Manga: Liebeserklärung an das Leben

Osamu Tezuka gilt als Urvater des japanischen Comics. Jetzt erscheint sein humanistisches Epos „Buddha“ erstmals auf Deutsch – mit 40 Jahren Verspätung. Und in Kürze kommt die Kinoverfilmung nach Europa.

Auf den ersten Blick scheint die deutsche Ausgabe von „Buddha“ wenig mit einem klassischen Manga zu tun zu haben. Der Schriftzug „Graphic Novel“ prangt auf dem Hardcover-Titel. Die ersten Seiten lassen fast vergessen, dass es sich bei dem Werk um einen Klassiker der japanischen Manga-Kunst handelt: Bunte Farben, westliche Leseweise von links nach rechts, monumentale Landschaftsbilder auf dickem, glänzendem Papier. Ob diese Ausgabe dem Künstler selbst gefallen hätte, lässt sich nicht mehr herausfinden. Tezuka erlag 1989 im Alter von 60 Jahren einem Krebsleiden. Schon im Jahr 2003 erschien „Buddha“ als Graphic Novel auf dem amerikanischen Markt, gewann 2004 und 2005 dort sogar den renommierten Eisner Award für die beste Adaption eines internationalen Werks. Die „Buddha“-Reihe des japanischen Walt Disney, wie Tezuka gelegentlich genannt wird, erzählt die Geschichte des Religionsstifters Siddhartha – dem Begründer des Buddhismus.

„Kapilavastu“ lautet der Titel des ersten Bandes der Reihe, benannt ist er nach dem Ort, an dem Siddhartha geboren sein soll. Der Comic nimmt den Leser mit in eine brutale religiöse Ständegesellschaft vor Begründung des heutigen Buddhismus. Tezuka zeigt eine Welt, in der die oberste Kaste der Brahmanen, also der Priester, gnadenlos über die unteren herrscht. „In dem Maße, wie die Brahmanen zunehmend der Eitelkeit und dem Überfluss anheimfielen, verkamen ihre religiösen Zeremonien und Orakel zu leeren Formeln“, textet der Autor und lässt seine Figuren in einer Gesellschaft auftreten, die auf der Suche nach Gerechtigkeit und einem wahren, helfenden Gott ist. Zu wem sollen wir beten? Warum können wir nicht endlich frei sein?

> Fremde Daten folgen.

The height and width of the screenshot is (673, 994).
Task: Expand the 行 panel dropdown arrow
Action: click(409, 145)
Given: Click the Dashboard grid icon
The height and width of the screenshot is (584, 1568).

Diese beiden Fragen müssen sich die Hautfiguren stellen, bevor mitten in den Wirren drohender Kriege und Hungersnöte schließlich im Licht der Morgensonne der erste Buddha – Siddhartha – geboren wird.

150.000 Comic-Seiten, Dutzende Animes

Wie bei vielen Mangas ist der Haupt-Plot um das Leben Siddharthas in eine Geschichte von Unterdrückung und Befreiung, Selbstbestimmung und Erlösung eingebettet. Ein junger Mönch wird von seinem Meister auf die Suche nach einer Art indischem Messias, einem Wundertäter, geschickt. Er findet ihn im Bettler Tatta, der auf zauberhafte Weise die Gestalt von Tieren annehmen kann. Genau wie Tatta gehört auch der Sklavenjunge Chapra zur untersten Schicht der indischen Gesellschaft. Ihr Schicksal bringt sie zusammen und so hilft Tatta Chapra dabei, seine Mutter aus der Hand ihres gewalttätigen Herren zu befreien – begleitet vom Mönch, der dem lange gesuchten Auserwählten Tatta nicht mehr von der Seite weicht.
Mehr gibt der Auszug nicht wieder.